TASK INPUTS
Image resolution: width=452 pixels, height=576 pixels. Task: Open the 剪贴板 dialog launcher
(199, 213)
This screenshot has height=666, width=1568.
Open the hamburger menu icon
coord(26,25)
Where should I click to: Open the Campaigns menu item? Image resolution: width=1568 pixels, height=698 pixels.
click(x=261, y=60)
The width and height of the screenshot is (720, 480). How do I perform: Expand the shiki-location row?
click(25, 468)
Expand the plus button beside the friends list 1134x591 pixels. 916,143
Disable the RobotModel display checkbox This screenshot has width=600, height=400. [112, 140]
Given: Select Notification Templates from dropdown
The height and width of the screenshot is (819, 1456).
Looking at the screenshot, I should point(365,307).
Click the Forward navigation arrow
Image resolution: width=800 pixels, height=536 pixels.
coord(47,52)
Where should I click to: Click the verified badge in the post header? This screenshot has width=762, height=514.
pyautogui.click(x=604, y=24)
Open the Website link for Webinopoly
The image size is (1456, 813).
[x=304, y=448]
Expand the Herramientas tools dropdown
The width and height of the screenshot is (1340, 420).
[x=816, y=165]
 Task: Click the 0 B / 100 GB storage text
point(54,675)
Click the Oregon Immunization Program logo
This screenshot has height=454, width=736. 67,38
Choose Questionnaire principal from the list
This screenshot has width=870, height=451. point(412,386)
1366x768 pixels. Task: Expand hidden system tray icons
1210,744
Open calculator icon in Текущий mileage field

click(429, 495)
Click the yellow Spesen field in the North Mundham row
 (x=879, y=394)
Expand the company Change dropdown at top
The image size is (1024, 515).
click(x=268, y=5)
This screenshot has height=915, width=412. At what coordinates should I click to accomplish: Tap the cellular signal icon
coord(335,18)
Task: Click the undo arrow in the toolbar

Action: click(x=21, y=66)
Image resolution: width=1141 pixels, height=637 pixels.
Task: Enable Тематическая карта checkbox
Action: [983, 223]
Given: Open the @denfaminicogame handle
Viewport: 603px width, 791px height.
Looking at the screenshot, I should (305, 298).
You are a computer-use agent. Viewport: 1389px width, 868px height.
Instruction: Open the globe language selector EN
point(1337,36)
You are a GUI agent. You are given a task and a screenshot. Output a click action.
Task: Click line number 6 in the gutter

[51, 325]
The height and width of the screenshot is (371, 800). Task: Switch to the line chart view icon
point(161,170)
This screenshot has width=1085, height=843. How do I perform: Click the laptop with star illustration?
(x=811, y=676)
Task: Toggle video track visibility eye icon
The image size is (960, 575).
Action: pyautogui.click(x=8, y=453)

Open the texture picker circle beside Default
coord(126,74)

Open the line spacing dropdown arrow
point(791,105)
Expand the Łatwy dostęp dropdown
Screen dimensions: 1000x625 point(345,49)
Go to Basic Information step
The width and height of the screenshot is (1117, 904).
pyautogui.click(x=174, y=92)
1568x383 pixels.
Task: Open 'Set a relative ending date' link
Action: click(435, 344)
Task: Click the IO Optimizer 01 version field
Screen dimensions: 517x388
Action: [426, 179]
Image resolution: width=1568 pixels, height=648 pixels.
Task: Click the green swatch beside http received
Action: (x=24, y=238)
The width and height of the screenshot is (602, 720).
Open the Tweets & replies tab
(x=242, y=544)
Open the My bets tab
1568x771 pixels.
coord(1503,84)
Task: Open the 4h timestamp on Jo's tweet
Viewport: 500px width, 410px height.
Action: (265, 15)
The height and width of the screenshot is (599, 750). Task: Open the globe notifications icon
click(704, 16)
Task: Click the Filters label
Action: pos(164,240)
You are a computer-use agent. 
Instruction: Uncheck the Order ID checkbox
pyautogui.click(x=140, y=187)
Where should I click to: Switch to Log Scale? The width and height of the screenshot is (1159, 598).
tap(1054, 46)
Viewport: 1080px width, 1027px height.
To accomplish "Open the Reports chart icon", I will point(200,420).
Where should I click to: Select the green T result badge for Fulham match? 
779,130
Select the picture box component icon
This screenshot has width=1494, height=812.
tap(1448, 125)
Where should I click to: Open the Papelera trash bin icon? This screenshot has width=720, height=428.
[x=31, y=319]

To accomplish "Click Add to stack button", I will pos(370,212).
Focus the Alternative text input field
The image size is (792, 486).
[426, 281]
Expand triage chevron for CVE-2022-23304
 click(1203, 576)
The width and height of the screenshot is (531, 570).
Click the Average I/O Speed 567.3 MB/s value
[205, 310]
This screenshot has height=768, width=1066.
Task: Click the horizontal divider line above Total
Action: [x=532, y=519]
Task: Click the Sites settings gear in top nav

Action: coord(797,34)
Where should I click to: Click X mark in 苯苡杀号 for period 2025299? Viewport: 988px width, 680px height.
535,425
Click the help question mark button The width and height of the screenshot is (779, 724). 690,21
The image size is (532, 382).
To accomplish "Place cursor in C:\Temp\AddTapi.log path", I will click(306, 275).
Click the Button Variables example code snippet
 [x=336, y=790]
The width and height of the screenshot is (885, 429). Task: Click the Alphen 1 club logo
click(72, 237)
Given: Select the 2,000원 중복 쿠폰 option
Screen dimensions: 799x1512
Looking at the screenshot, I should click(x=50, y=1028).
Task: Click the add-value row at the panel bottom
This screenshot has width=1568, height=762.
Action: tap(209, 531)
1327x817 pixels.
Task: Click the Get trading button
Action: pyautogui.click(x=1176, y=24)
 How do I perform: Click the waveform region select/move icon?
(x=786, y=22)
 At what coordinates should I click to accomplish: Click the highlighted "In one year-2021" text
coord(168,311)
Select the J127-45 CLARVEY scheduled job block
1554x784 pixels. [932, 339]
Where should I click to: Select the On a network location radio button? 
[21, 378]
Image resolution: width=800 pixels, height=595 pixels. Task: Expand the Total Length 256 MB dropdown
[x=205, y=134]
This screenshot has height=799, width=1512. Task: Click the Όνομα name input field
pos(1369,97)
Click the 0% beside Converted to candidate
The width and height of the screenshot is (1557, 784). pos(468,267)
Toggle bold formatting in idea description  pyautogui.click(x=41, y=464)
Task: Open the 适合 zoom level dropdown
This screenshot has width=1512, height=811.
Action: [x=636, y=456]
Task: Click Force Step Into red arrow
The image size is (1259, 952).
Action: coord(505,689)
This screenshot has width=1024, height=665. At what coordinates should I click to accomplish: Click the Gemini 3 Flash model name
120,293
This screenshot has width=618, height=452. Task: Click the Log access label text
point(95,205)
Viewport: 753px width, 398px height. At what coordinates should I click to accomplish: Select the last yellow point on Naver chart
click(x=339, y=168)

WHAT TO PRODUCE
The lines above that include "Toggle" should each be listed.

RESPONSE TO THE TASK
Task: Toggle video track visibility eye icon
Toggle bold formatting in idea description  pyautogui.click(x=41, y=464)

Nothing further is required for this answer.